Earlier this month, the Trump administration canceled $400 million in federal grants to and contracts with Columbia, citing its handling of antisemitism allegations, before it issued its new list of demands as preconditions for future funding.
Like Columbia, UC San Diego could stand to lose hundreds of millions of dollars it receives from the federal government in grants and contracts for research, student financial aid and more.
The letter the Department of Education sent to UCSD last week warns that such funding could be jeopardized based upon how the school responds to conduct the administration considers antisemitic harassment.
“Put simply, failure to take sufficient measures to address antisemitic harassment based on shared ancestry violates Title VI,” the letter says. “Schools that allow illegal activities and harassment that result in Jewish students losing equal access to school facilities are in violation of Title VI and will be subject to potential loss of federal funding.”
Before it received that letter, UCSD was already bracing for hundreds of millions of dollars in state and federal funding cuts. It has frozen hiring for faculty, and for some staff. And it has stopped guaranteeing full funding for its incoming graduate students.
“I understand that UCSD administration is now being terrified and intimidated by losing more federal funding if they don’t do X, Y, Z. But when’s this going to end?” Aron said. “The right thing to do is to stand up in defense of free speech and academic freedom, and help create a campus where we don’t feel fearful to express ourselves.”
Campus distrust
Some San Diego students and faculty who supported the pro-Palestinian protests aren’t confident their universities will stand up for their free speech if put to the test, based on how they responded to protests last year.

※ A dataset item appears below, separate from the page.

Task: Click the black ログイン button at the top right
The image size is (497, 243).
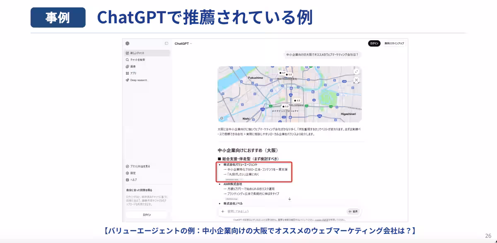Action: pyautogui.click(x=374, y=43)
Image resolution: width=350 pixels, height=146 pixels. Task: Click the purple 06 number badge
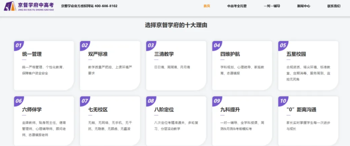point(19,101)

Last May, UCSD called in law enforcement to dismantle the pro-Palestinian encampment on campus and arrest dozens of students. Chancellor Pradeep Khosla said it violated campus policy and had become a safety hazard.
In the aftermath, administrators enacted dozens of new rules and restrictions on how protests can be conducted on campus, outlined in so-called “time, place and manner” policies.

The new rules regulate, among other things, where protests can be held and how loud they can be and forbid protesters from wearing masks. For protests with more than 75 people, organizers must get liability insurance and prior university approval. Anyone who breaks the rules may face arrest, criminal charges, university disciplinary action and sanctions.
A UCSD spokesperson said in an email that the university “is fully committed to upholding the constitutional right to free expression” and supports and encourages peaceful protest. It says it solicited feedback on the policies from the entire campus and is now reviewing those comments.
UCSD says it expanded its rules governing protests to comply with an August order from UC President Michael Drake.
That order called for campus policies to prohibit five things: camping, unauthorized structures, blocking of people’s movement, masking to conceal identity and the refusal to reveal one’s identity. UCSD’s updates added many regulations beyond those five.
Faculty said their Academic Senate was not consulted for feedback before administrators instituted the rules — technically interim policies that have been in effect since October.
Some students and faculty at UCSD and other local colleges say those restrictions, combined with the more recent news of Khalil’s arrest, have helped build a climate of fear and chilled free speech on campus.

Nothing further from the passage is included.